Anti-electromagnetic field in a DC motor

Anti-electromagnetic field in a DC motor

The inverse electromagnetic field is caused by the coil rotation inside the stator magnetic field. Its unit is the same as the voltage, the volt. Let us briefly discuss the characteristics of the anti-electromagnetic fields in dc motors.

How does a DC motor generate electromagnetic fields?

A DC motor has a magnetic field due to a permanent magnet or electromagnet. When supplied to the armature, the voltage generated across the armature windings is the opposite of the armature current. Because of the interacting magnetic field, the armature is forced to rotate. The voltage generated at both ends of the armature in a DC motor is called the anti-electromagnetic field or anti-electromagnetic field in a DC motor. The reverse electromagnetic field is always opposite to the supply voltage. To keep the armature of a DC motor rotating, the supply voltage must force the current through the armature winding to reverse the electromagnetic field.

Here is the mathematical expression of the inverse electromagnetic field:

Eb = Φ NZ / 60 * P/A

Among them, the magnetic flux/pole = Φ, armature speed = N, total number of armature conductors = Z, armature winding = A.

The figure below shows the DC motor, all parts labeled to understand how the emf generates, and the internal structure of the DC motor.

Electro-Magnetic field

Therefore, the energy conversion in a DC motor is only due to the creation of this anti-electromagnetic field. When the DC motor runs without load, the voltage provided is almost equal to the anti-electromagnetic field generated by the DC motor. That is because dc motors require a small torque (Ta=KIa) to overcome friction and winding resistance.

It can be concluded from the above discussion that anti-electromagnetic fields play a dynamic role in the operation of DC motors. The anti-electromagnetic fields have another function, which is to make the motors adjust automatically. Then, how it makes the dc motor automatic regulation, let us through the following study.

The counter electromagnetic field makes the DC motor adjust automatically.

Assuming that the motor operates under no-load conditions, at this stage, the DC motor only needs very little torque to adjust the friction and winding loss. As a result, the DC motor extracts less current. The inverse electromagnetic field and the current in a DC motor are mutually dependent, so the value of the inverse electromagnetic field will decrease with the decrease of the electric current. At this stage, the magnitude of the counter electromagnetic field is approximately equal to the voltage provided.

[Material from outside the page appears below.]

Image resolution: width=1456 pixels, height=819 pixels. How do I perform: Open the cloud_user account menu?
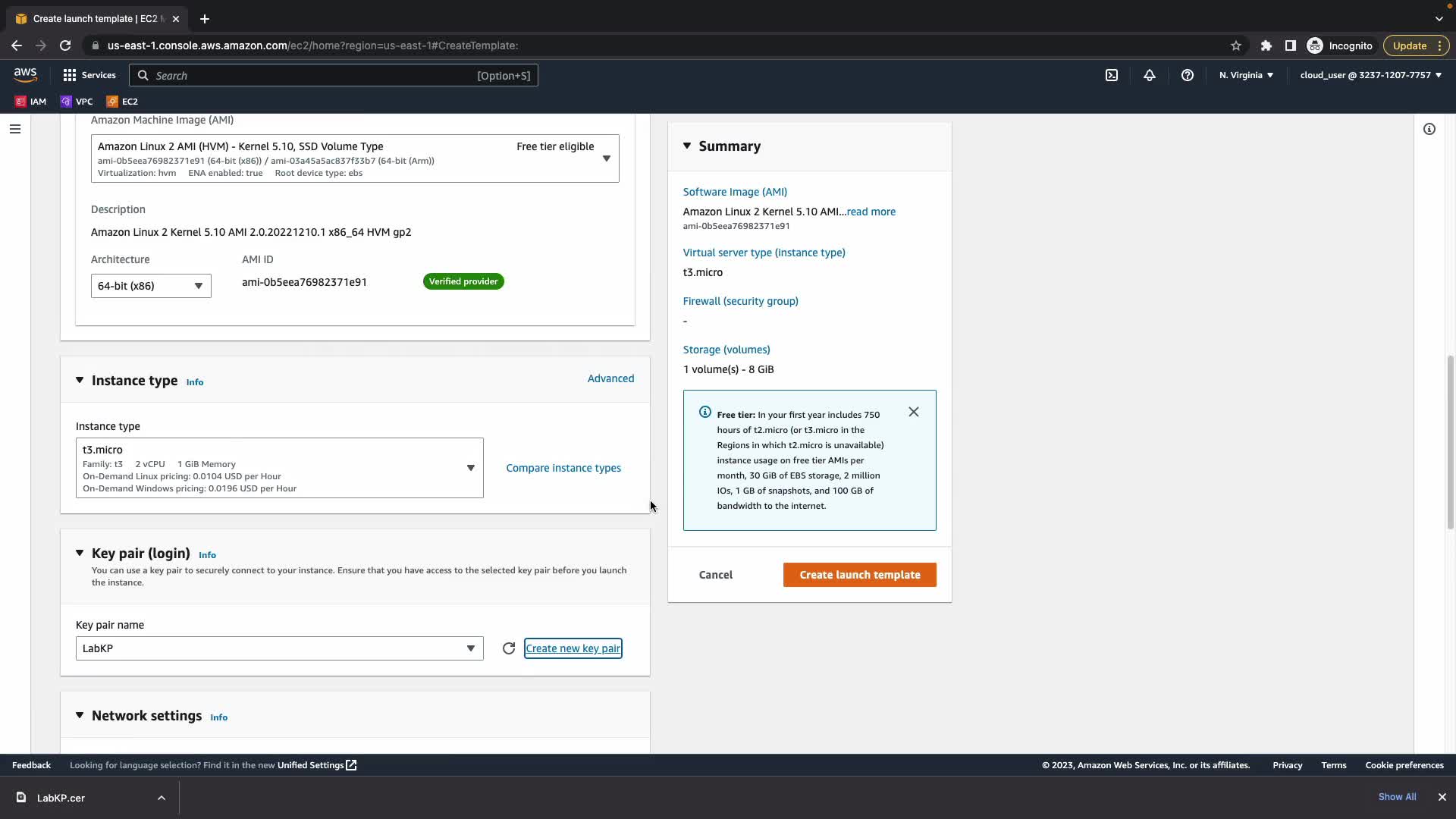[1370, 75]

When a sudden load is applied on the shaft of the DC motor, the DC motor slows down. As the speed of the DC motor decreases, the amplitude of the anti-electromagnetic field will also decrease. A small inverse electromagnetic field will extract a large current from the power supply. The armature current induces a greater torque in the armature, which is needed in a DC motor. As a result, the DC motor runs continuously at a new speed.

The load on the DC motor is suddenly reduced. In this case, the drive torque on the DC motor is greater than the load torque. The driving torque increases the speed of the DC motor, which also increases the anti-electromagnetic field. The armature current is reduced by the high value of the inverse electromagnetic field. Thus, the armature current value produces a drive torque, which is equal to the load torque. As a result, the DC motor will rotate uniformly at the new speed.

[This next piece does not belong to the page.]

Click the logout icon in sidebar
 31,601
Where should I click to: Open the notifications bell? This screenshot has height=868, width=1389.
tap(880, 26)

Therefore, the generated counter emf operates the DC motor by adjusting the armature current to meet the load requirements. Here are some of the advantages of anti-emf.

Electro-Magnetic field

The advantage of the anti-electromagnetic field in DC motor

The inverse electromagnetic field enables the DC motor to be automatically regulated, which means that it operates at a constant speed from no-load to maximum load. A DC motor generates an armature current based on the load applied to it. We calculate the armature current by the following formula. The figure below also shows the armature current in the DC motor.  I=(V-Eb)Ra

The inverse electromagnetic field is vital for running a DC motor without generating fluctuations and effectively responding to the output load.